A proposta da PL 278/2026 visa a atração de data centros em território nacional, na contramão de países que preferem vê-los longe. Pesquisa do Instituto Gallup, publicada em maio, mostra que sete em cada dez estadunidenses se opõem à construção de data centros em suas comunidades. A oposição vem mais da cidadania do que das autoridades locais constituídas. O tema é assunto das eleições de meio de mandato.
A força da cidadania levou a que pelo menos 11 Estados do país propusessem alguma legislação para restringir ou proibir o desenvolvimento de centros de dados desde o final de 2025. O Estado de Nova Iorque interrompeu, por um ano, a construção de novos centros. A resistência aos “data centers poluentes” menciona o elevado consumo de água, de energia e a construção de armazéns monstrengos, que chegam a ter 93 mil metros quadrados, para abrigar todos os dados digitais produzidos em escara global em servidores. Amsterdã suspendeu, até 2030, a construção de data centers na região metropolitana.

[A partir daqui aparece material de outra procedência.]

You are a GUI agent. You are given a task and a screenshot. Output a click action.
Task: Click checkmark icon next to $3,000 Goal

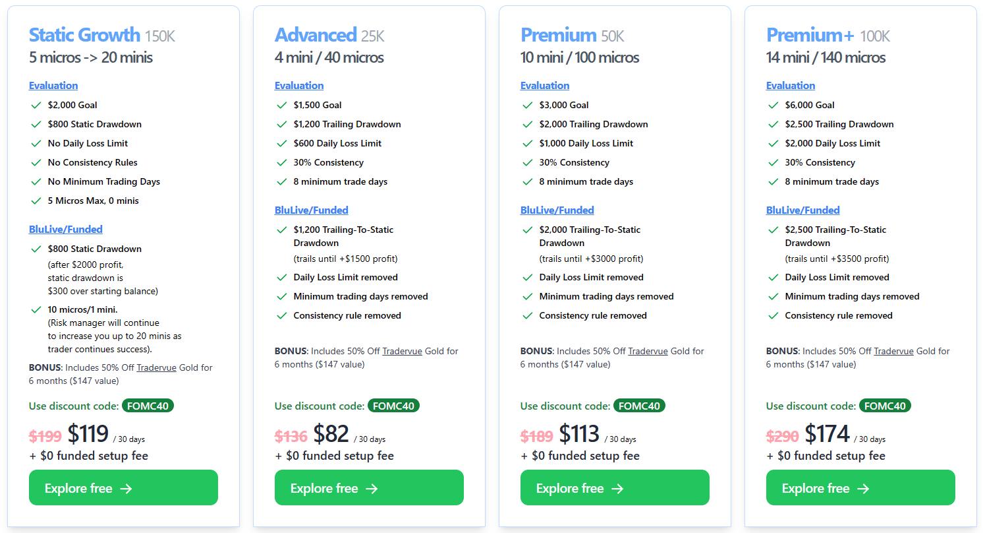pos(528,105)
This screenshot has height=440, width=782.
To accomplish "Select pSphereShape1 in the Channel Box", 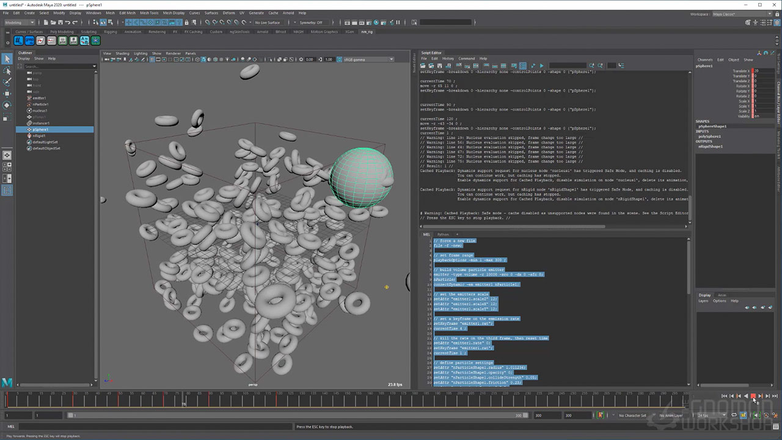I will [712, 126].
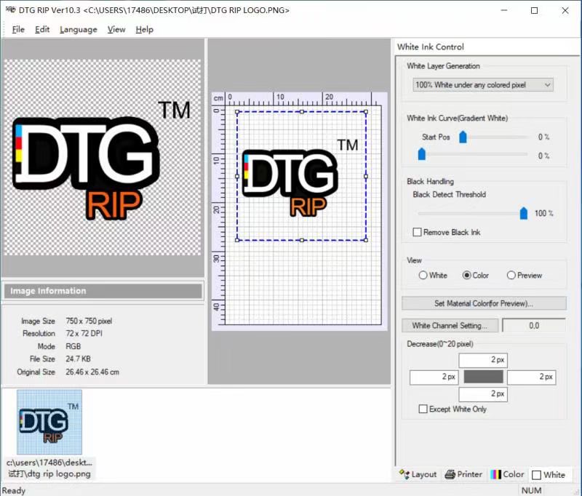
Task: Select the White tab
Action: click(549, 475)
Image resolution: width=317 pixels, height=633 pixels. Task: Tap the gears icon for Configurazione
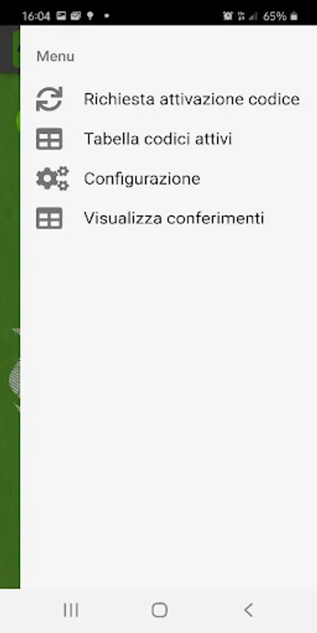pyautogui.click(x=52, y=179)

Relatório do Laboratório Nacional Lawrence Berkely, de 2024, mostrou que os datas centers estadunidenses consumiram 4,4% de toda eletricidade gerada nos Estados Unidos, dado que pode chegar a 12% em 2028. Funcionando 24 horas por dia, os grandes centros utilizam uma quantidade de energia equivalente a 40 mil carros elétricos, segundo dados da Agência Internacional de Energia.
Os sistemas de refrigeração desses centros requerem bilhões de litros de água anualmente. Por isso a cidadania do país questiona o desenvolvimento em escala corporativa, que remodela o uso da terra, sobrecarrega os recursos hídricos regionais e aumenta os custos de eletricidade para as famílias, com pouca participação da comunidade, também na geração de empregos. Informe da Universidade das Nações Unidas alerta que o mundo entrou numa era de “quebra hídrica global”, um ponto de não retorno para determinados sistemas onde a demanda humana esgotou o fornecimento de água.
O Redata prevê, como contrapartida, que as empresas de processamento de dados terão que usar energia de fonte limpa ou renovável, além de apresentar Índice de Eficiência Hídrica no uso de água para resfriamento dos equipamentos igual ou inferior a 0,05 litro de água para cada um quilowatt-hora (kWh) de energia elétrica utilizado no resfriamento de seus servidores.
As salvaguardas são suficientes para preservar as áreas onde os data centers virão a se instalar? Como alerta o pesquiador sênior em Segurança Nacional no Family Research Council, Robert Maginnis, é bom lembrar que os desenvolvedores apresentam os data centers como um investimento digital, mas eles chegam às comunidades como uma presença industrial física, com todas as suas consequências.